We have to consider all minimal (P,Q,R)-chains.
↳ QTRS
↳ DependencyPairsProof
↳ QDP
↳ DependencyGraphProof
Q DP problem:
The TRS P consists of the following rules:
F(s(x1)) → D(f(p(s(x1))))
F(s(x1)) → F(p(s(x1)))
F(s(x1)) → P(s(x1))
D(s(x1)) → P(s(x1))
D(s(x1)) → D(p(s(x1)))
The TRS R consists of the following rules:
f(0(x1)) → s(0(x1))
d(0(x1)) → 0(x1)
d(s(x1)) → s(s(d(p(s(x1)))))
f(s(x1)) → d(f(p(s(x1))))
p(s(x1)) → x1
Q is empty.
We have to consider all minimal (P,Q,R)-chains.

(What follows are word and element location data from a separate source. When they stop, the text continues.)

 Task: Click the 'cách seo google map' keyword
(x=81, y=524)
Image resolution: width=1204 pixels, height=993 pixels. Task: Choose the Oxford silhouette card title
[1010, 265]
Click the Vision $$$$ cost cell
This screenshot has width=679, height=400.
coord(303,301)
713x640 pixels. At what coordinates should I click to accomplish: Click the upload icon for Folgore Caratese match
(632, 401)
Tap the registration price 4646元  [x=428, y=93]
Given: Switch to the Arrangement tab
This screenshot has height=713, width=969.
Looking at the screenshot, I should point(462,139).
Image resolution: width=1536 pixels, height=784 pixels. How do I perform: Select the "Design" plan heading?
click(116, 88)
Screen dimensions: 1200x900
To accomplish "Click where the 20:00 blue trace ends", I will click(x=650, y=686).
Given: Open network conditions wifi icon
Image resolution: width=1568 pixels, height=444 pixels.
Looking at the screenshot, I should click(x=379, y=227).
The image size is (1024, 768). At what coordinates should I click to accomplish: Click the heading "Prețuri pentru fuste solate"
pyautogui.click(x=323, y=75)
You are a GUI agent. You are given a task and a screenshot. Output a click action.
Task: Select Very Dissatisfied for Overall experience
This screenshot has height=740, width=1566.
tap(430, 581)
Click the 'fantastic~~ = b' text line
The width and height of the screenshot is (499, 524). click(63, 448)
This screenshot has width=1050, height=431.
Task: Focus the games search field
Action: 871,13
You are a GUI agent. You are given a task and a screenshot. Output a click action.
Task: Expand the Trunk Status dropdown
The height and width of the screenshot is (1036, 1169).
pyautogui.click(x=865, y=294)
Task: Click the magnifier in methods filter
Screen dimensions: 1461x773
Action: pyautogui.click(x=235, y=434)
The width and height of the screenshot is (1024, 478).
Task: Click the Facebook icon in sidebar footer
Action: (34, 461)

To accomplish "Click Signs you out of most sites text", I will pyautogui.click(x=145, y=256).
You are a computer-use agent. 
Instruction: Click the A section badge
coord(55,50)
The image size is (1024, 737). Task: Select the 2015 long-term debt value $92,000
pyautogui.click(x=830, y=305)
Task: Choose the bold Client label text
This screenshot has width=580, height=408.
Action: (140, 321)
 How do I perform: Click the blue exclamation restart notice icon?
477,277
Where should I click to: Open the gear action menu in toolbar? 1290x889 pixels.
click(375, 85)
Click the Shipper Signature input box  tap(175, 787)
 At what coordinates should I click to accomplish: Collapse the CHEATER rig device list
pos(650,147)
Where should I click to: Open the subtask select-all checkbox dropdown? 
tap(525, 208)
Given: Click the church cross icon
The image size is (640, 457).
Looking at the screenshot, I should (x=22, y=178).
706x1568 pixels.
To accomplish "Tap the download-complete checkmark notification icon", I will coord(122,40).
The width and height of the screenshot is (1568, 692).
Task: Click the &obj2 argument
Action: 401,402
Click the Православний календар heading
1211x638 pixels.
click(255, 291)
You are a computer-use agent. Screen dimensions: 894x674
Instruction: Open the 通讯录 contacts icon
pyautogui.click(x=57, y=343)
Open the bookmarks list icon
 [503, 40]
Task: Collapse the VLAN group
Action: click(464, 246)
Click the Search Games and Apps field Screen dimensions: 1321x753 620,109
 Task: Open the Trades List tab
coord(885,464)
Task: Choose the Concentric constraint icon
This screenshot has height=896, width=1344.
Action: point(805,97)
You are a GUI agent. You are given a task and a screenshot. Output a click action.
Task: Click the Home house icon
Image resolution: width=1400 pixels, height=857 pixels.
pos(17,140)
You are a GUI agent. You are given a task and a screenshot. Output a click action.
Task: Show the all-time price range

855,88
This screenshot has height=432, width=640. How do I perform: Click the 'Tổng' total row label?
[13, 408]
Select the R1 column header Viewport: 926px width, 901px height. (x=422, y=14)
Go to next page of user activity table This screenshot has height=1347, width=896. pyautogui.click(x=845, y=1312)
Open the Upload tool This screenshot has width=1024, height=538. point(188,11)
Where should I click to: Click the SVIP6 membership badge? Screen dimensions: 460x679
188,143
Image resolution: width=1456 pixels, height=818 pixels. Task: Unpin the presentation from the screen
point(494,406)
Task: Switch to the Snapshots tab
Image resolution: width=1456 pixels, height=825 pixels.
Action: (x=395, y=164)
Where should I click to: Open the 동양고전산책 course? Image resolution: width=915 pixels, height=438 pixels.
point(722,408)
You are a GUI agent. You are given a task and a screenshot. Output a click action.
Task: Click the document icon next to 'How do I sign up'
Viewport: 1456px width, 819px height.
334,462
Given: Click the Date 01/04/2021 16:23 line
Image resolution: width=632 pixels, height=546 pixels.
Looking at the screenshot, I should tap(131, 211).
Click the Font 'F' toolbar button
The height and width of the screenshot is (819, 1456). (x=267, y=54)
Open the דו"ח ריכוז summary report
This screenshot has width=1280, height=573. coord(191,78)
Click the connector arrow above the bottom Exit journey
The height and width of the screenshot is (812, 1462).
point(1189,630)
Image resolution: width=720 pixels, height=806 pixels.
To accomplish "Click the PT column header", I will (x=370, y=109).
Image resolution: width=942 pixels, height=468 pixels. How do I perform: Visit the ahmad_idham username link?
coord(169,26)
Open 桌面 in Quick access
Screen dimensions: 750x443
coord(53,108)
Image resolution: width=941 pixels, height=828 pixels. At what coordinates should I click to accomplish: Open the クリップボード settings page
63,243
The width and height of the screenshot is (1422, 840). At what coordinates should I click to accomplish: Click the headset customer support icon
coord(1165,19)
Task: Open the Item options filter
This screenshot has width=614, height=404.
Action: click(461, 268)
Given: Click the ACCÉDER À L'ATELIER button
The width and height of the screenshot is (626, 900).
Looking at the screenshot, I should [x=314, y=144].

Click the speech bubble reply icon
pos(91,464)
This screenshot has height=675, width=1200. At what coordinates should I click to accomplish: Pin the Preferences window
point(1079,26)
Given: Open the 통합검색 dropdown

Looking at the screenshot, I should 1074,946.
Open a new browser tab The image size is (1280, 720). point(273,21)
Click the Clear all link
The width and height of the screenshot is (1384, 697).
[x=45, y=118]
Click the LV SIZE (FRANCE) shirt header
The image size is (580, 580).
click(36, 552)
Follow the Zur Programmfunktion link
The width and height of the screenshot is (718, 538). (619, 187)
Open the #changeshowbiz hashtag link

The approximation of the Dependency Graph [15,17,22] contains 2 SCCs with 3 less nodes.
↳ QTRS
↳ DependencyPairsProof
↳ QDP
↳ DependencyGraphProof
↳ AND
↳ QDP
↳ QDP
Q DP problem:
The TRS P consists of the following rules:
D(s(x1)) → D(p(s(x1)))
The TRS R consists of the following rules:
f(0(x1)) → s(0(x1))
d(0(x1)) → 0(x1)
d(s(x1)) → s(s(d(p(s(x1)))))
f(s(x1)) → d(f(p(s(x1))))
p(s(x1)) → x1
Q is empty.
We have to consider all minimal (P,Q,R)-chains.
↳ QTRS
↳ DependencyPairsProof
↳ QDP
↳ DependencyGraphProof
↳ AND
↳ QDP
↳ QDP
Q DP problem:
The TRS P consists of the following rules:
F(s(x1)) → F(p(s(x1)))
The TRS R consists of the following rules:
f(0(x1)) → s(0(x1))
d(0(x1)) → 0(x1)
d(s(x1)) → s(s(d(p(s(x1)))))
f(s(x1)) → d(f(p(s(x1))))
p(s(x1)) → x1
Q is empty.
We have to consider all minimal (P,Q,R)-chains.